Save The Internet questions net neutrality credentials of Internet.org

An open letter to CEO Mark Zuckerberg raises questions about Facebook's intent with the Free Basics app and express concerns over a new digital divide

Published Date
30 - Oct - 2015
| Last Updated
02 - Nov - 2015
 
Save The Internet questions net neutrality credentials of Interne...

Volunteers of net neutrality advocacy group Save The Internet (STI) addressed an open letter to Facebook CEO Mark Zuckerberg on Thursday, following his Townhall Q&A session at IIT Delhi. The letter raises the issue of Internet.org being in violation of net neutrality principles.

During the Townhall session at IIT Delhi, Zuckerberg had reiterated Facebook’s commitment to net neutrality, but also expressed his support for zero-rating plans. Proponents of net neutrality have, however, remained sceptical of Facebook’s efforts. In its letter to Zuckerberg, STI volunteers said, “It is a matter of distress that Facebook, through its Internet.org platform and in its lobbying on regulatory consultations, has sought to undermine Net Neutrality in India and also increasingly questioned the motives of more than a million Indians who have participated in consultations organised by the Telecom Regulatory Authority of India (TRAI) as well as the Department of Telecom.” In the letter, STI observed that Internet.org provides a limited representation of the internet, which is curated by Facebook and “primarily benefits those who are selected for the platform.” It has also taken issue with the ‘.com’ domain of the FreeBasics website, which it believes is an indicator of Facebook’s intention to monetise the platform later on.

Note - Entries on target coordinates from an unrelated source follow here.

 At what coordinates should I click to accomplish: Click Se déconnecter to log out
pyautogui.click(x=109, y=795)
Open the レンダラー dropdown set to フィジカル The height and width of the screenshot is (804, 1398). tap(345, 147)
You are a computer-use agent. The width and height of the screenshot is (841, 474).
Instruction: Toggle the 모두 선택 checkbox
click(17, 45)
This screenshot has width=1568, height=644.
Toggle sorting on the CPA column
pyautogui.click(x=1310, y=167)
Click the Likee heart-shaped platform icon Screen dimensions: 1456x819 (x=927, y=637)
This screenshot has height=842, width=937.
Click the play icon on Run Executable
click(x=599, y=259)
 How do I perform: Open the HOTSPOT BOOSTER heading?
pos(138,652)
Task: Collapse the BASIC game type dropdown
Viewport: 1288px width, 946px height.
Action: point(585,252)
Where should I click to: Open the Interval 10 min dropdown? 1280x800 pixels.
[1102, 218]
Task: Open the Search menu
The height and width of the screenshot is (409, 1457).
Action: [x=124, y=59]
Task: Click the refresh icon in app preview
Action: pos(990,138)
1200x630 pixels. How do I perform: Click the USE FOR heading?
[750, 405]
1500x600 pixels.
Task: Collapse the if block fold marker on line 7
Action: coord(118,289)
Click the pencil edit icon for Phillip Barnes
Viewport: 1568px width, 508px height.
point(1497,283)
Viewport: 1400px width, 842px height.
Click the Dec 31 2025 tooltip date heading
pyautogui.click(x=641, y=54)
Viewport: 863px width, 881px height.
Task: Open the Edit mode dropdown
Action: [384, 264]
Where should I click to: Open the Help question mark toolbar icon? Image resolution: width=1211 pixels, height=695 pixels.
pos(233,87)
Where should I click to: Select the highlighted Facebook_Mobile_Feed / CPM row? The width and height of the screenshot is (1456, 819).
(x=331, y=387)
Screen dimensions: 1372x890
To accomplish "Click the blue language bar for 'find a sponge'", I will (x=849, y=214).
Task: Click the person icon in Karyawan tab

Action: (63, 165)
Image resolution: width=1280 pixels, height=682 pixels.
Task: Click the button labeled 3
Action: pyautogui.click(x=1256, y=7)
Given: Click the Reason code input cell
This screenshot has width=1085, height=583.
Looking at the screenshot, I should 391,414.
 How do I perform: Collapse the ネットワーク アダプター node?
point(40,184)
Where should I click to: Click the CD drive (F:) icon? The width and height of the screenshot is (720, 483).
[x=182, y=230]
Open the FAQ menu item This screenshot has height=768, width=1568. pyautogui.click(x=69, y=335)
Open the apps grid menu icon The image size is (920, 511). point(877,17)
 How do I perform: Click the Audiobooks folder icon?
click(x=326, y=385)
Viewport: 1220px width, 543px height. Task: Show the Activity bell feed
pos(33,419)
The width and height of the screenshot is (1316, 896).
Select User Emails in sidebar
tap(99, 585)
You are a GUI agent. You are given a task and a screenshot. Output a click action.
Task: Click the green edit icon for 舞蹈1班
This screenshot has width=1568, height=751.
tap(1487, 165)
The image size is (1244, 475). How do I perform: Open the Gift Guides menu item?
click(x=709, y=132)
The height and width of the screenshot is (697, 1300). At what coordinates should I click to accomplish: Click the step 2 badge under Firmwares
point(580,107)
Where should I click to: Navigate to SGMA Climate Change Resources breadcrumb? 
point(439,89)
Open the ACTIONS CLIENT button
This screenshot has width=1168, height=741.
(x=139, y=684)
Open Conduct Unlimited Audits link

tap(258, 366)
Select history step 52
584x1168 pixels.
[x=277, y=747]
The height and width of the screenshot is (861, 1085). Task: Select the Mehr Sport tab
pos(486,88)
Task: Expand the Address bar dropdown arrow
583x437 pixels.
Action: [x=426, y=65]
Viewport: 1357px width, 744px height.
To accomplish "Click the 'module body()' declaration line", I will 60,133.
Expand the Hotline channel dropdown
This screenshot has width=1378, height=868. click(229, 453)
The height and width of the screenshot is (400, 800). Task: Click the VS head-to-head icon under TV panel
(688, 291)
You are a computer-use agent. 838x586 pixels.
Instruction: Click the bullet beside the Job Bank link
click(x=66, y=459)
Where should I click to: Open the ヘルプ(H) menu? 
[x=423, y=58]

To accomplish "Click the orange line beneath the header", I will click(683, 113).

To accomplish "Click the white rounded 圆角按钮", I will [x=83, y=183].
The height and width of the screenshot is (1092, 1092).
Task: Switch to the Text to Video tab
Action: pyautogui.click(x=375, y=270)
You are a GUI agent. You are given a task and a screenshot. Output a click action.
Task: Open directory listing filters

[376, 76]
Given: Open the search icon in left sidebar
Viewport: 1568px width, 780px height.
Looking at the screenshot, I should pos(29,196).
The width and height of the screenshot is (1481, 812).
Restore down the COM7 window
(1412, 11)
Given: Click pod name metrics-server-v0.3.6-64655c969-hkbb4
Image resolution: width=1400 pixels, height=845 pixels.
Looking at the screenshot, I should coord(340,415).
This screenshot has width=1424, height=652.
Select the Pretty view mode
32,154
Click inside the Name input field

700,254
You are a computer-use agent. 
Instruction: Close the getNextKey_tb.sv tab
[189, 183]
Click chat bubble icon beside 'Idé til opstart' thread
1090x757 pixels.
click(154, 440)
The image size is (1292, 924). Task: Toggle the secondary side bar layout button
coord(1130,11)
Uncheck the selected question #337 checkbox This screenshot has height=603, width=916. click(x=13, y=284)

Zuckerberg had projected Internet.org as an philanthropic endeavour to provide internet connectivity to the masses. “We all have a moral responsibility for people who do not have access to internet. We should not end up hurting people who do not have access to the Internet,” he said at the Q&A on wednesday. STI  has challenged this very idea, noting that expanding the number of internet users is not the problem, but improving the infrastructure is. “Our concern with Internet.org/Free Basics is that it will create a new digital divide: those who access Facebook and its partner services, and those who access the open Internet,” the letter further said. Save The Internet believes that Facebook will gain a competitive advantage with the usage data gathered on the other websites that are on the Internet.org platform. Those websites are also restricted from disclosing the usage statistics of their site by Internet.org users. According to STI, these policies go against the spirit of net neutrality and the idea of an open internet.

The letter has urged Zuckerberg to explore ways of providing internet access without restrictions or limiting the choice of users. It noted that Facebook itself is the beneficiary of an open and neutral internet. In the letter, STI also opposed zero rating by quoting Tim Berners-Lee who called it economic discrimination, “Economic discrimination is just as harmful as technical discrimination, so ISPs will still be able to pick winners and losers online.”